Going to visit the Ewing store for the first time and from the looks of their website they have a boat load of products. Might try something new. Looking for a 3-1-2 ratio. Any recommendations?


----------



## SGrabs33 (Feb 13, 2017)

reauxl tigers said:


> Going to visit the Ewing store for the first time and from the looks of their website they have a boat load of products. Might try something new. Looking for a 3-1-2 ratio. Any recommendations?


Many here have enjoyed using GreenTRX from Ewing.


----------



## reauxl tigers (Feb 7, 2019)

SGrabs33 said:


> reauxl tigers said:
> 
> 
> > Going to visit the Ewing store for the first time and from the looks of their website they have a boat load of products. Might try something new. Looking for a 3-1-2 ratio. Any recommendations?
> ...


I've heard a lot of good reviews on GreenTRX


----------



## smurg (May 30, 2018)

reauxl tigers said:


> SGrabs33 said:
> 
> 
> > reauxl tigers said:
> ...


Mine also carries straight Urea and a few products by the Andersons and HJE. They actually had a pallet of Greens Grade GreenTRX, which I asked about. It was a specific order for a golf course and they didn't normally stock it. Was a hefty price premium anyways.


----------



## Jacob_S (May 22, 2018)

Vote for GreenTRX here, I am on my second season using it and quite pleased with the results.
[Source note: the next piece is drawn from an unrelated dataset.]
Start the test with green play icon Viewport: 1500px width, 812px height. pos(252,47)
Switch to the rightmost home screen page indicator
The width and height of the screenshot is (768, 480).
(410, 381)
To me it seems to produce a nice consistent growth speed, and the iron content keeps everything nice and dark too.


----------



## Cory (Aug 23, 2017)

A lot of stuff on Ewing's site can only be ordered. But GreenTRX worked well for me the couple of times I used it and the price isn't terrible. I like that the ingredients are mixed together then made into one prill, every prill has all the nutrients instead of having 3-6 different prills. I was was thinking about it this morning, I'm gonna try to go by there today or tomorrow to get what I need for the rest of the year.


----------



## pennstater2005 (Jul 17, 2017)

Moved this into the soil fertility forum @reauxl tigers :thumbup:


----------



## reauxl tigers (Feb 7, 2019)

SGrabs33 said:


> Many here have enjoyed using GreenTRX from Ewing.


What's the application rate of GreenTRX?


----------